**Data for this task**
# # # # #
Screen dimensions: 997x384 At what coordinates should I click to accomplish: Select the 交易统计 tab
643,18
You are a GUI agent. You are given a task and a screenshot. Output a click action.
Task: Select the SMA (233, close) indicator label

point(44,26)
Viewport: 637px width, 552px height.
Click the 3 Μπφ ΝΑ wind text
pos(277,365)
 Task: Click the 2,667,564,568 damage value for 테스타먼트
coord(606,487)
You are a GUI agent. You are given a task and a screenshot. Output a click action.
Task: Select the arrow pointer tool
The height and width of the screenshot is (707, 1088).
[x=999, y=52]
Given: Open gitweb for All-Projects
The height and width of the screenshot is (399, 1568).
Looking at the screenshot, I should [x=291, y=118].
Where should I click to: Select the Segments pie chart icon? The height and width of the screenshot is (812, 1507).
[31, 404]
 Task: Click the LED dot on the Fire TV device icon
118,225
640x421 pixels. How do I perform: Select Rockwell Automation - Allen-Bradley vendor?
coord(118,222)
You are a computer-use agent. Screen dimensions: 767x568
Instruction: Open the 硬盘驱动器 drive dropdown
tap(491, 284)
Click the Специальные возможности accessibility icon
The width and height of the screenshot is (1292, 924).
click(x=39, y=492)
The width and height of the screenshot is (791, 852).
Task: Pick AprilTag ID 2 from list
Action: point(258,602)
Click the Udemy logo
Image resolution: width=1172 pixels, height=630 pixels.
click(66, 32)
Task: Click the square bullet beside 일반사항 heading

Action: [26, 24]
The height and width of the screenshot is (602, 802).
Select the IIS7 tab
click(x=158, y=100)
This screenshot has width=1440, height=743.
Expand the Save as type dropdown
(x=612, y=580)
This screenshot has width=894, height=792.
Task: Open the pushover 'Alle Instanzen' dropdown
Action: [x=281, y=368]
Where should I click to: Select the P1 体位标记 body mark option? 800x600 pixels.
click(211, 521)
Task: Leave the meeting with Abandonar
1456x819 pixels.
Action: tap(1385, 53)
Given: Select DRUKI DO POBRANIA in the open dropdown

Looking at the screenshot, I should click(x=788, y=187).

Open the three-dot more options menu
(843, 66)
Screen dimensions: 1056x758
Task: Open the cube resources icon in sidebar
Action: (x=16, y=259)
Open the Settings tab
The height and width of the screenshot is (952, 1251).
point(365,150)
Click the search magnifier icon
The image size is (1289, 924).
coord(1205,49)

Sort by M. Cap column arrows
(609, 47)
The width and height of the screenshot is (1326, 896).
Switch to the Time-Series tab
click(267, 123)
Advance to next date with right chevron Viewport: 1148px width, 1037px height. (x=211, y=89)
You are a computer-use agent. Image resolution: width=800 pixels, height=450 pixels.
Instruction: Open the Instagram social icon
# # # # #
**What the task asks**
All entries must be repeated exactly.

**The completed task**
Screen dimensions: 997x384 At what coordinates should I click to accomplish: Select the 交易统计 tab
643,18
You are a GUI agent. You are given a task and a screenshot. Output a click action.
Task: Select the SMA (233, close) indicator label

point(44,26)
Viewport: 637px width, 552px height.
Click the 3 Μπφ ΝΑ wind text
pos(277,365)
 Task: Click the 2,667,564,568 damage value for 테스타먼트
coord(606,487)
You are a GUI agent. You are given a task and a screenshot. Output a click action.
Task: Select the arrow pointer tool
The height and width of the screenshot is (707, 1088).
[x=999, y=52]
Given: Open gitweb for All-Projects
The height and width of the screenshot is (399, 1568).
Looking at the screenshot, I should [x=291, y=118].
Where should I click to: Select the Segments pie chart icon? The height and width of the screenshot is (812, 1507).
[31, 404]
 Task: Click the LED dot on the Fire TV device icon
118,225
640x421 pixels. How do I perform: Select Rockwell Automation - Allen-Bradley vendor?
coord(118,222)
You are a computer-use agent. Screen dimensions: 767x568
Instruction: Open the 硬盘驱动器 drive dropdown
tap(491, 284)
Click the Специальные возможности accessibility icon
The width and height of the screenshot is (1292, 924).
click(x=39, y=492)
The width and height of the screenshot is (791, 852).
Task: Pick AprilTag ID 2 from list
Action: point(258,602)
Click the Udemy logo
Image resolution: width=1172 pixels, height=630 pixels.
click(66, 32)
Task: Click the square bullet beside 일반사항 heading

Action: [26, 24]
The height and width of the screenshot is (602, 802).
Select the IIS7 tab
click(x=158, y=100)
This screenshot has width=1440, height=743.
Expand the Save as type dropdown
(x=612, y=580)
This screenshot has width=894, height=792.
Task: Open the pushover 'Alle Instanzen' dropdown
Action: [x=281, y=368]
Where should I click to: Select the P1 体位标记 body mark option? 800x600 pixels.
click(211, 521)
Task: Leave the meeting with Abandonar
1456x819 pixels.
Action: tap(1385, 53)
Given: Select DRUKI DO POBRANIA in the open dropdown

Looking at the screenshot, I should click(x=788, y=187).

Open the three-dot more options menu
(843, 66)
Screen dimensions: 1056x758
Task: Open the cube resources icon in sidebar
Action: (x=16, y=259)
Open the Settings tab
The height and width of the screenshot is (952, 1251).
point(365,150)
Click the search magnifier icon
The image size is (1289, 924).
coord(1205,49)

Sort by M. Cap column arrows
(609, 47)
The width and height of the screenshot is (1326, 896).
Switch to the Time-Series tab
click(267, 123)
Advance to next date with right chevron Viewport: 1148px width, 1037px height. (x=211, y=89)
You are a computer-use agent. Image resolution: width=800 pixels, height=450 pixels.
Instruction: Open the Instagram social icon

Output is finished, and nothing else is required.